The Middle East and North Africa (MENA) region is full of complexity and prone to conflict. The region needs people who collectively advocate for peace and understanding and help provide opportunities for dialogue. An important achievement of LSESD over the last 20 years is how the Institute of Middle Eastern Studies (IMES) has been addressing this issue.

IMES, which is part of the Arab Baptist Theological Seminary (ABTS), was founded in 2003. It is a research and resource institute with a clear mandate to bring about positive transformation in thinking and practice between Christians and Muslims in the Middle East and beyond. To enable this, it has three primary strategic goals: education, peace building and advocacy.
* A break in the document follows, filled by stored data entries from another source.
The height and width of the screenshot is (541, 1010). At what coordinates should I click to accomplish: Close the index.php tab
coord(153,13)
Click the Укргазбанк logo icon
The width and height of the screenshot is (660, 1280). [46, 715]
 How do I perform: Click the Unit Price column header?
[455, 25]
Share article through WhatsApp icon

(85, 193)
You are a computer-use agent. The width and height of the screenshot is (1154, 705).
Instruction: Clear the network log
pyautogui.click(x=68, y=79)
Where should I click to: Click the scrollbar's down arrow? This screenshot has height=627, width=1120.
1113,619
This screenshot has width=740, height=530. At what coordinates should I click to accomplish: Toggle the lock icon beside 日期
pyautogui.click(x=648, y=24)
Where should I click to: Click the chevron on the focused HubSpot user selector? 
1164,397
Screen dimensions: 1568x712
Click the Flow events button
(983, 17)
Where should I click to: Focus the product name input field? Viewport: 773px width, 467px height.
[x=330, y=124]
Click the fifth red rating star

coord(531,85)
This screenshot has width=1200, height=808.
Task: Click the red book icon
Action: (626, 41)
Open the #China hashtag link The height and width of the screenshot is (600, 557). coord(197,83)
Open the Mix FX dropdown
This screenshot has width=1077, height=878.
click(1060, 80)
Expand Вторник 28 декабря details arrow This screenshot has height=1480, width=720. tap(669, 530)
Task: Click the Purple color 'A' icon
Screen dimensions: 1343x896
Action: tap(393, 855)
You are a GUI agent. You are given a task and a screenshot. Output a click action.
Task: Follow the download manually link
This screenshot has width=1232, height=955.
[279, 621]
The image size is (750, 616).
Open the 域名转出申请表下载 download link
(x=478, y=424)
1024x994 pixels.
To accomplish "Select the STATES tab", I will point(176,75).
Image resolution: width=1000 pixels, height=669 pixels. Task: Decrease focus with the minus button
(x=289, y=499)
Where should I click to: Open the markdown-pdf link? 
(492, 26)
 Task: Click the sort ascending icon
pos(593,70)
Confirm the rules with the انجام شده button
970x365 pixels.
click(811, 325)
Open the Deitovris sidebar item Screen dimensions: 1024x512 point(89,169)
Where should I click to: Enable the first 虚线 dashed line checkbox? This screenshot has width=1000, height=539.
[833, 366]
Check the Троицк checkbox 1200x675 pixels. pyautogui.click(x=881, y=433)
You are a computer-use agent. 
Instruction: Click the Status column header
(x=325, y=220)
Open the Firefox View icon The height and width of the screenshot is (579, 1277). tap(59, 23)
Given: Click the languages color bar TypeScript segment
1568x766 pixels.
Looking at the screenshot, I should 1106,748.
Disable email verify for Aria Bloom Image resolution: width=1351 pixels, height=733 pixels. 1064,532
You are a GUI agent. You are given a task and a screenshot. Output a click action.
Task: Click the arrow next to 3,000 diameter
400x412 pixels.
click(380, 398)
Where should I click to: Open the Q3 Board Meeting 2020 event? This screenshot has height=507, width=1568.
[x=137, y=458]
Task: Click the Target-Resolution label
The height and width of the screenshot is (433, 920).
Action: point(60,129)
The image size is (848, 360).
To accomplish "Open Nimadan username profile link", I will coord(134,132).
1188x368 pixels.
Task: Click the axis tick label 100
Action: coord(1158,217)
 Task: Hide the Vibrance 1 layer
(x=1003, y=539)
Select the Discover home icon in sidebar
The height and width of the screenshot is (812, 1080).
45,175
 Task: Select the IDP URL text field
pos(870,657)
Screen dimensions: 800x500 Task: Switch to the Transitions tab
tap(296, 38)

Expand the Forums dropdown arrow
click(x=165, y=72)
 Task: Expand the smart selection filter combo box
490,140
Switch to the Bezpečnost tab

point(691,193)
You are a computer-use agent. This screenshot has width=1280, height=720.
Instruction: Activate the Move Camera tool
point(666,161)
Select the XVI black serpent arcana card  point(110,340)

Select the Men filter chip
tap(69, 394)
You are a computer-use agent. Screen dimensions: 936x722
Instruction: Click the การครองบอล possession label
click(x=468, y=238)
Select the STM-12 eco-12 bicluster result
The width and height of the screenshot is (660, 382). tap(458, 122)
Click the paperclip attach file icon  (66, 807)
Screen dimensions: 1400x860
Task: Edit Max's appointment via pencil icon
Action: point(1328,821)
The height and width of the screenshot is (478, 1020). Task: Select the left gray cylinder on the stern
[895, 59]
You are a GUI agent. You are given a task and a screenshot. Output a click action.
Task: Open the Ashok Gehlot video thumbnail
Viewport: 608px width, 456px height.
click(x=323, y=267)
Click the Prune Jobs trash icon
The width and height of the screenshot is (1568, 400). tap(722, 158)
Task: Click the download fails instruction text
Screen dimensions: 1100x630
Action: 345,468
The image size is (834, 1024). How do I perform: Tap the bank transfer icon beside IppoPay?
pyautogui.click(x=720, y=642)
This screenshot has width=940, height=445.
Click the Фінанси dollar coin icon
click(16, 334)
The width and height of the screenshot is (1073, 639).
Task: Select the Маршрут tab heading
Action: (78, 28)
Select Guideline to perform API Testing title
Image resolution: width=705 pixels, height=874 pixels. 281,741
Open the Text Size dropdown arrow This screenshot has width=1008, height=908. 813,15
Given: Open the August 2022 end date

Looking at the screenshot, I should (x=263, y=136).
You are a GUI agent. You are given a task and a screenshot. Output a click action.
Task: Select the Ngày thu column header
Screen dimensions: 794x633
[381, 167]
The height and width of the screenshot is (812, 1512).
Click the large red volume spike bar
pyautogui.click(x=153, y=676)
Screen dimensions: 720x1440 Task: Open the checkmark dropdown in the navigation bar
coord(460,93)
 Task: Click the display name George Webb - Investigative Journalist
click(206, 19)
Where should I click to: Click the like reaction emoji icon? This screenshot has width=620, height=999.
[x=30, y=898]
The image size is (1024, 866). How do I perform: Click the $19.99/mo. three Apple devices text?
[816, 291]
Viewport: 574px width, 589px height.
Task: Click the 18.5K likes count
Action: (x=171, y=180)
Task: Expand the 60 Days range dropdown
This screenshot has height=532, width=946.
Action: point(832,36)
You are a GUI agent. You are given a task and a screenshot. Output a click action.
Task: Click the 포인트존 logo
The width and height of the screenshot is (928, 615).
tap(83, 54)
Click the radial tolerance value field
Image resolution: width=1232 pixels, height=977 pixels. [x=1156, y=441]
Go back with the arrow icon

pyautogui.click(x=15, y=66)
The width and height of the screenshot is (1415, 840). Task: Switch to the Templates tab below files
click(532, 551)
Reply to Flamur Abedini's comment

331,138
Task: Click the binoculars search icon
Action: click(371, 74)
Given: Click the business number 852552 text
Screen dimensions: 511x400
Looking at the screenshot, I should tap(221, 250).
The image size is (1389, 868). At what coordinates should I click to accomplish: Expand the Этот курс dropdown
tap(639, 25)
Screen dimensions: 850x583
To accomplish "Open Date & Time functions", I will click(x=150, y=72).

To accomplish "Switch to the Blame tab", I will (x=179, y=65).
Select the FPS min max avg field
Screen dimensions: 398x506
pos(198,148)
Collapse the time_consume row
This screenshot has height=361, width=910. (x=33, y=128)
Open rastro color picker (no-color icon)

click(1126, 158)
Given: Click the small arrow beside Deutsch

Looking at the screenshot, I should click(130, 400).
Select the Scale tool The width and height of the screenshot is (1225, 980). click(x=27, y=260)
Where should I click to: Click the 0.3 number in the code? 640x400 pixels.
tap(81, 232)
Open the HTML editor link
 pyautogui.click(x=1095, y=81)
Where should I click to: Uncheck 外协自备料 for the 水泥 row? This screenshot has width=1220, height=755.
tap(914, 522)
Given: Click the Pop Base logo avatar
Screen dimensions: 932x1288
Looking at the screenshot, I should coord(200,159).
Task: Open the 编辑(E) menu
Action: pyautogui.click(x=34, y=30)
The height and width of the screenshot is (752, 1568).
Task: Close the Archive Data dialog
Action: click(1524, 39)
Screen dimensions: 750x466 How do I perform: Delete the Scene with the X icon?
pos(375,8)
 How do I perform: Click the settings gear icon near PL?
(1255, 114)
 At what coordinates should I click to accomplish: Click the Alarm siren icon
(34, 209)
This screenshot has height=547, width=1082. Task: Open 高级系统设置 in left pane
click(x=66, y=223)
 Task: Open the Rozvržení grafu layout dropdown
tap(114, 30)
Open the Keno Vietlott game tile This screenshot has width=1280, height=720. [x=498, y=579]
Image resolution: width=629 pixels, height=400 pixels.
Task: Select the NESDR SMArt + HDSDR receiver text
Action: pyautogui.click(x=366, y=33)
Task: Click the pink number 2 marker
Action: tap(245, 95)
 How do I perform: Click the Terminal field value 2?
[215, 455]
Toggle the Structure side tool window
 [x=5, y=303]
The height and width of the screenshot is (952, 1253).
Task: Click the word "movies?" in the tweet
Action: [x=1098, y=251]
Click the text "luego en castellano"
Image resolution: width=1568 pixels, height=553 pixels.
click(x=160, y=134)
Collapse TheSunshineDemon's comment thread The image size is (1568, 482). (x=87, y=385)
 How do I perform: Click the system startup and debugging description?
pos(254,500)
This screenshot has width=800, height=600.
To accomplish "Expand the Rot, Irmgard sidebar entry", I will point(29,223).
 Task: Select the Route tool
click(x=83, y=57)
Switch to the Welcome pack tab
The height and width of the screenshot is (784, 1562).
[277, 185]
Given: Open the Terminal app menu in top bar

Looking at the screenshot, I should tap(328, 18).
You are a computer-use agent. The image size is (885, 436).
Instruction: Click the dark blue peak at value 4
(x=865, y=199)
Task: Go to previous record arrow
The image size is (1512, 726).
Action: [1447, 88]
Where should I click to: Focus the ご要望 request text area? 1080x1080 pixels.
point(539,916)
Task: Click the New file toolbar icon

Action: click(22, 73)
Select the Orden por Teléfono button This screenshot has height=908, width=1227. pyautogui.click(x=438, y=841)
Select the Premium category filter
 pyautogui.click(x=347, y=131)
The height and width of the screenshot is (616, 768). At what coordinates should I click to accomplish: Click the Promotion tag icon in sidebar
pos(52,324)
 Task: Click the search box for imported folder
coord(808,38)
The Institute is well known for its educational strands. Students from all over the world each year are enrolled in its respected Master of Religion in Middle Eastern and North African Studies program. Many who come to live in Lebanon are learning to speak Arabic through IMES’s Academy of Language and Practical Skills in Beirut. IMES has a popular blog, both in Arabic and English, that discusses religious and political issues relevant to the MENA region and beyond. And since 2004, IMES has hosted the annual Middle East Consultation every June, one of the highlights of LSESD’s year. Christian leaders meet to gain a theologically-based understanding of challenges facing the Church and region like the refugee crisis, emigration and hopelessness, seeking to see them from local, regional and international perspectives.

In recent years, IMES has been developing its peacebuilding and advocacy work. Khebz w Meleh brings together Christian and Muslim youths to share meals, openly discuss their faith together, and act for the common good of their local communities. The Church-Mosque Network is doing similar work as it aims to encourage committed Christians and Muslims in adjacent neighborhoods to interact more intentionally together, to discuss common challenges, and to seek ways to work together for the common good in the community. And the Forum for Current Affairs, launched in 2017, brings together key evangelical church and organizational leaders for strategic conversations on the prophetic role of the church in response to surrounding political, economic, and social realities.

At its inauguration ceremony back in 2004 Dr Martin Accad, Director of IMES since its inception, described the aim of the Institute. “IMES is a response to the increasingly urgent need to dispel mutually-false perceptions between people of different religions and cultures,” he said. Through IMES, ABTS is encouraging the Church in the MENA region in taking up its prophetic role and build bridges with its surrounding communities, forging a way to work together for the benefit of all in a spirit of peace, unity and strength.